Ein weiterer Punkt ist die sogenannte Eigentümergrundschuld. Wurde das Darlehen vollständig getilgt, kann die Grundschuld an den Eigentümer zurückübertragen worden sein. Sie muss nicht zwingend gelöscht werden. In manchen Konstellationen lässt sie sich für eine spätere Finanzierung verwenden. Beim Verkauf wünschen Käufer und deren Banken jedoch meist eine klare, lastenfreie Ausgangslage. Ob eine Abtretung sinnvoll wäre oder die Löschung der bessere Weg ist, sollte nicht pauschal entschieden werden.

Auch eine Vorfälligkeitsentschädigung verdient Aufmerksamkeit. Wenn ein Darlehen vor Ablauf der Zinsbindung zurückgezahlt wird, kann die Bank eine Entschädigung verlangen. Deren Höhe hängt unter anderem von Vertragslaufzeit, Sondertilgungsrechten und dem konkreten Ablösetermin ab. Holen Sie daher früh eine verbindliche Berechnung ein. So lässt sich der erwartete Verkaufserlös realistisch einschätzen.

Welche Rolle der Makler im Ablauf übernimmt

Ein professionell begleiteter Verkauf ersetzt keine Rechtsberatung durch Notar oder Bank. Er sorgt aber dafür, dass die richtigen Fragen früh gestellt werden und Unterlagen nicht erst dann auffallen, wenn ein Käufer bereits verbindlich zusagen möchte. Dazu gehört, den Grundbuchauszug zu prüfen, bestehende Belastungen transparent einzuordnen und die Abstimmung mit Notariat, Bank und allen Beteiligten strukturiert vorzubereiten.

Bei Lea Strauss Immobilien gehört diese Übersicht zu einer Betreuung, die den Menschen hinter der Immobilie im Blick behält. Gerade bei familiären Veränderungen, einer Erbschaft oder einem geplanten Neuanfang schafft ein klarer Prozess Entlastung. Kaufinteressenten erhalten nachvollziehbare Informationen, während Eigentümer wissen, welche Schritte wann notwendig sind.

Häufige Fragen zur Löschungsbewilligung

Wer bezahlt die Löschung der Grundschuld?

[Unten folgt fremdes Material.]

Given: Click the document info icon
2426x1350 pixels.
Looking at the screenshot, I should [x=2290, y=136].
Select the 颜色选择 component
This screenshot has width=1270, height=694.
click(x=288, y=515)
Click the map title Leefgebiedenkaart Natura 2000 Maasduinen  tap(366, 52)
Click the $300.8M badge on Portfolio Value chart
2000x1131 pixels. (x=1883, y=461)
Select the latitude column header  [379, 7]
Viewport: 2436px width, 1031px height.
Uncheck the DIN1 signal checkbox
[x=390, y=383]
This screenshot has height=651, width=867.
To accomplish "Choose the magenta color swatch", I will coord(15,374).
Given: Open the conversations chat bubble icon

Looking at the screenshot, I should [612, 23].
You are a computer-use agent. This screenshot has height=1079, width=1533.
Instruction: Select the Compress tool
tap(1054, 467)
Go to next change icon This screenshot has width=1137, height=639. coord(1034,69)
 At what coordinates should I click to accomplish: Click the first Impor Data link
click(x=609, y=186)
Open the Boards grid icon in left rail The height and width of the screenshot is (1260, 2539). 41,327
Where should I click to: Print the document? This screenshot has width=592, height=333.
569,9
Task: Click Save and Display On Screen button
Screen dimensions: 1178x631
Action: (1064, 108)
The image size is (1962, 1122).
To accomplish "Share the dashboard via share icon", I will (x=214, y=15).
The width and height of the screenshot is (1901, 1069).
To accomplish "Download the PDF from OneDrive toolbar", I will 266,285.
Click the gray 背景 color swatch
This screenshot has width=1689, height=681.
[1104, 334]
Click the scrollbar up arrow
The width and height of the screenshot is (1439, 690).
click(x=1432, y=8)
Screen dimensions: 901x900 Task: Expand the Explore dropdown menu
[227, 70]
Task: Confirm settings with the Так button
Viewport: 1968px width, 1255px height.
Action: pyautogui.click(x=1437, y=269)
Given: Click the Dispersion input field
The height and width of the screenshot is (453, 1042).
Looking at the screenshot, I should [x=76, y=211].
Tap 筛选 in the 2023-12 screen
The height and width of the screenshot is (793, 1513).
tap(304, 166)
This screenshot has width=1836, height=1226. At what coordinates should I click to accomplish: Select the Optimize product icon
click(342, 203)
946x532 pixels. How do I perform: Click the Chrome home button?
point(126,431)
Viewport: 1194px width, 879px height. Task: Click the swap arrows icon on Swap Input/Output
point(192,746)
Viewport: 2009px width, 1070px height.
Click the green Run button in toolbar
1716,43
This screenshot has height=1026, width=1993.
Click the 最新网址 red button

Die Kosten für die Löschung im Grundbuch trägt üblicherweise der Verkäufer, weil er die vereinbarte Lastenfreiheit herstellt. Dazu kommen Notar- und Grundbuchkosten. Die genaue Kostenverteilung kann im Kaufvertrag geregelt werden.

Muss die Grundschuld vor dem Notartermin gelöscht sein?

Nein. Das ist bei einer noch offenen Finanzierung sogar oft nicht möglich oder nicht sinnvoll. Entscheidend ist, dass der Kaufvertrag eine sichere Lastenfreistellung vorsieht und die Bank die erforderlichen Unterlagen beziehungsweise Auflagen rechtzeitig bereitstellt.

Wie lange dauert die Löschung im Grundbuch?

Die Dauer hängt vom Grundbuchamt und von der Vollständigkeit der Unterlagen ab. Für den Verkauf ist meist weniger entscheidend, wann die Löschung technisch eingetragen wird, als dass die Abwicklung über das Notariat abgesichert ist.

Wer früh in den Grundbuchauszug schaut und die Bank nicht erst auf den letzten Metern kontaktiert, schafft die beste Grundlage für einen Verkauf mit Klarheit, Vertrauen und einem guten Gefühl beim nächsten Schritt.